TRY IT:
Reproduce all lines of the listing below in which the word "Policy" occurs.

DATA SECTION:
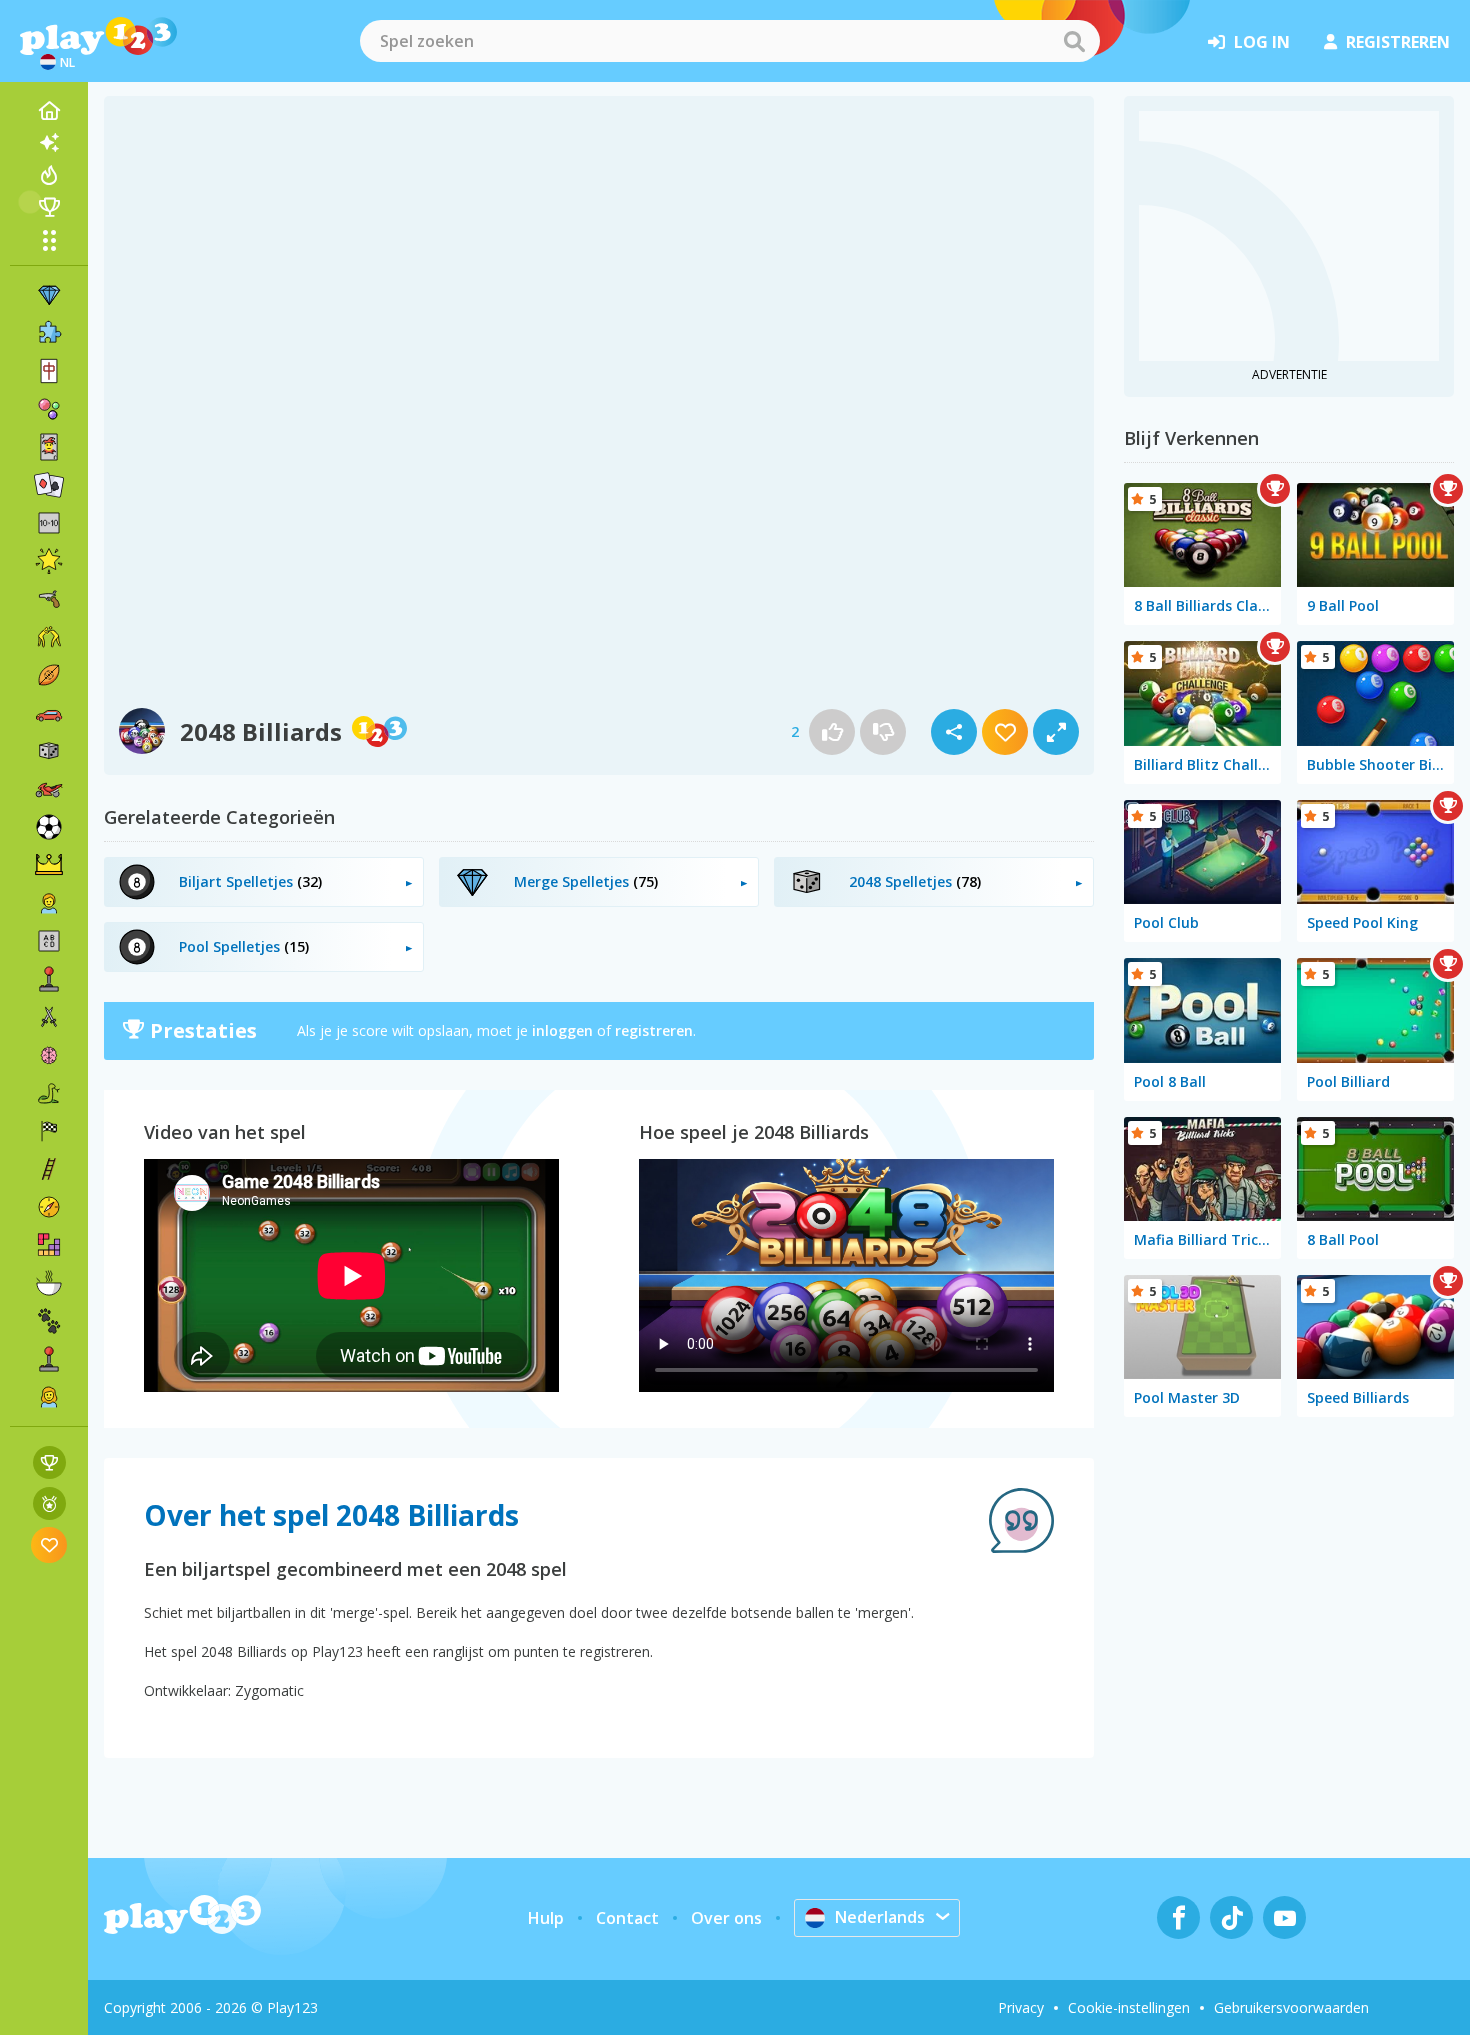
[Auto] (49, 713)
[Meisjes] (49, 1397)
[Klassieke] (49, 1093)
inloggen (562, 1030)
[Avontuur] (49, 1207)
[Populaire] (49, 175)
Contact (627, 1918)
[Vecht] (49, 637)
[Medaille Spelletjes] (49, 1503)
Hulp (546, 1918)
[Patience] (49, 485)
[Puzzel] (49, 333)
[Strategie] (49, 865)
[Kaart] (49, 447)
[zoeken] (1074, 41)
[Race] (49, 1131)
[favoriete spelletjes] (49, 1544)
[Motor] (49, 789)
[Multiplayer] (49, 1359)
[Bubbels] (49, 409)
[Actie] (49, 1017)
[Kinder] (49, 903)
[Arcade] (49, 979)
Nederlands (880, 1917)
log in (1262, 42)
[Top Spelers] (49, 207)
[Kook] (49, 1283)
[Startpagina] (49, 111)
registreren (1398, 42)
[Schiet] (49, 599)
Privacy (1021, 2007)
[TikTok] (1231, 1917)
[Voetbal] (49, 827)
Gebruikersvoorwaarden (1291, 2007)
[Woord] (49, 941)
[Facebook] (1178, 1917)
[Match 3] (49, 295)
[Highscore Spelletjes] (49, 1462)
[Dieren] (49, 1321)
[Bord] (49, 751)
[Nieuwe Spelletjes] (49, 143)
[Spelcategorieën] (49, 240)
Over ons (726, 1918)
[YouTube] (1284, 1917)
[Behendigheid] (49, 1169)
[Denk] (49, 1055)
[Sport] (49, 675)
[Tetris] (49, 1245)
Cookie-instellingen (1129, 2007)
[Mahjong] (49, 371)
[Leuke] (49, 561)
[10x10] (49, 523)
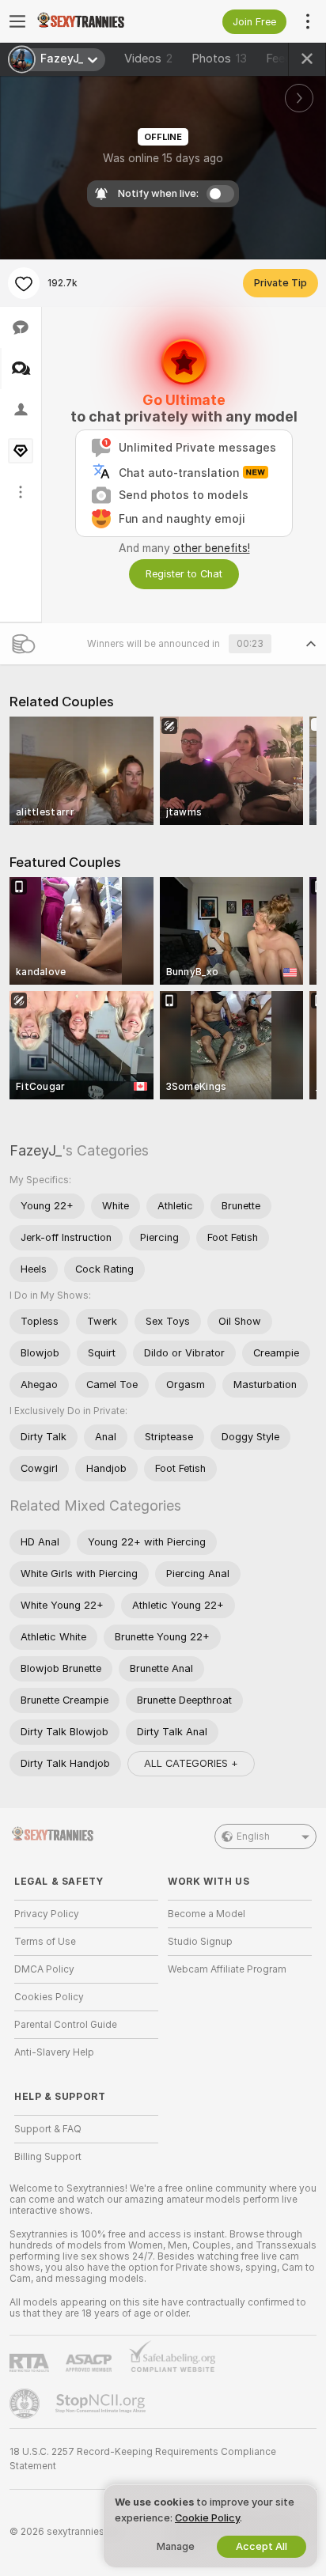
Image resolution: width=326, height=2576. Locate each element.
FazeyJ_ (35, 1150)
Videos (148, 58)
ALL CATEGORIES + (191, 1763)
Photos (219, 58)
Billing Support (48, 2156)
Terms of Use (45, 1941)
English (253, 1836)
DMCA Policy (44, 1969)
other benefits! (211, 548)
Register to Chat (184, 574)
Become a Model (206, 1914)
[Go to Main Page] (99, 21)
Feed (279, 58)
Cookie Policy (207, 2518)
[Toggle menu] (17, 21)
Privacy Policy (46, 1914)
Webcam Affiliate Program (227, 1969)
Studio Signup (200, 1941)
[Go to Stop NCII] (102, 2403)
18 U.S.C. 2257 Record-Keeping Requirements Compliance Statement (142, 2459)
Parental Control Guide (65, 2024)
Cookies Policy (49, 1997)
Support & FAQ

TASK SOLUTION:
DMCA Policy (44, 1969)
Cookie Policy (207, 2518)
Privacy Policy (46, 1914)
Cookies Policy (49, 1997)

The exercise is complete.